Du rayonnement culturel à la diplomatie d’influence

Source :  Anne Gazeau-Secret


Face à une réforme qui n’en finit pas de voir le jour au Quai d’Orsay, une mission d’information parlementaire sur le rayonnement de la France par l’enseignement et la culture, présidée par François Rochebloine, vient de produire un rapport d’étape, qui pose une question de bon sens : dans le contexte actuel de transformation rapide des enjeux internationaux, quelle est la place de la culture, quelle stratégie adopter pour défendre les intérêts de notre pays via la culture et, d’abord, qu’entend on par culture, diplomatie culturelle, diplomatie d’influence?

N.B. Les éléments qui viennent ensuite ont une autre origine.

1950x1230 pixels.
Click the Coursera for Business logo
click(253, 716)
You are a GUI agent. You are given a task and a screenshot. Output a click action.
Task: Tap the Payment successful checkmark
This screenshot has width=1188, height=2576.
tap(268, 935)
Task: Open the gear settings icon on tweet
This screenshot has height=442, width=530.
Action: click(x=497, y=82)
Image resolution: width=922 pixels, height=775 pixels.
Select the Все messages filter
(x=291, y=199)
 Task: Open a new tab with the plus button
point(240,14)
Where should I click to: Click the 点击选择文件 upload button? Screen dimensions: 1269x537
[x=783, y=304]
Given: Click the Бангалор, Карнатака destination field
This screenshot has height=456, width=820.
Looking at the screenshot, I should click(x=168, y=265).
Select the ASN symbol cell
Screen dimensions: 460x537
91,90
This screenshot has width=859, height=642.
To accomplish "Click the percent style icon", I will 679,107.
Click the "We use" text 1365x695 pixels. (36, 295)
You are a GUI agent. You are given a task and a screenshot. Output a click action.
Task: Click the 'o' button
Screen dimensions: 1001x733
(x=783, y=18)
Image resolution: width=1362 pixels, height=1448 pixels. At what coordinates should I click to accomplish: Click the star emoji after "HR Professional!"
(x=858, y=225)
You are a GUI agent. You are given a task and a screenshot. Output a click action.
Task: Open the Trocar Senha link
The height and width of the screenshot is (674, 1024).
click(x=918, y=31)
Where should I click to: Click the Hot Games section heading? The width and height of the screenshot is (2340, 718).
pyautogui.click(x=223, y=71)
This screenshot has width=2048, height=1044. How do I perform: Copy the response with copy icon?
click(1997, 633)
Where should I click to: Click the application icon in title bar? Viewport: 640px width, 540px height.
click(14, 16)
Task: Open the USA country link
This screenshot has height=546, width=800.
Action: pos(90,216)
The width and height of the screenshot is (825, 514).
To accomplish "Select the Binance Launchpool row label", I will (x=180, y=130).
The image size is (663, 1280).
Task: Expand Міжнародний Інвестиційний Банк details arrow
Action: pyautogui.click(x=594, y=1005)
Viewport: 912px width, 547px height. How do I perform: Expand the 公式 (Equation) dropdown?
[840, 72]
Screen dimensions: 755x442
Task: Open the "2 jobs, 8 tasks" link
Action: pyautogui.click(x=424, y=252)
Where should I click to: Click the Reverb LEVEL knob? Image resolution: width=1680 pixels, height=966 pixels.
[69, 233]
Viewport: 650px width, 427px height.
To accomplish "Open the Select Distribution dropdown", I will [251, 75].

Pour mûrir cette réflexion stratégique - préalable à des choix politiques qu’il faut ensuite avoir le courage d’assumer - encore faut-il se départir du nombrilisme franco- français et de l’autosatisfaction, tentation permanente de nos élites, qui empêchent de voir la réalité : la culture française, prétendument universelle, n’a plus la force d’attraction d’autrefois, comme on peut le constater sur le terrain.

L’on se refuse à tirer profit des expériences étrangères au prétexte d’une exception française. Il y a ainsi fort à parier que les réformes de structures, qui ont tant de peine à être décidées faute de méthode et de sens, s’ensablent dans quelque changement de nom ou d’organigramme, dans la construction d’un millefeuille administratif encore plus complexe et dans l’habillage de baisses drastiques de crédits et d’effectifs qui, de fait, mettent en péril toute politique publique.


En quoi une diplomatie d’influence se distingue t-elle d’une politique de rayonnement culturel ?

S’appuyant sur l’analyse de la mondialisation accélérée des 10 ou 20 dernières années, le Livre Blanc sur la politique étrangère et européenne de Juillet 2008 a eu une intuition juste même si elle n’est pas vraiment nouvelle (1) : la diplomatie d’influence devrait prendre le pas sur la diplomatie culturelle au sens classique (2), ce qui implique une révolution dans nos modes de pensée et de faire. Comment passer d’une politique de diffusion ou de rayonnement culturel, atout incontestable de la diplomatie française pendant des décennies, à un « soft power » (3) avec des objectifs et un champ d’action beaucoup plus larges dans la nouvelle logique de mondialisation ?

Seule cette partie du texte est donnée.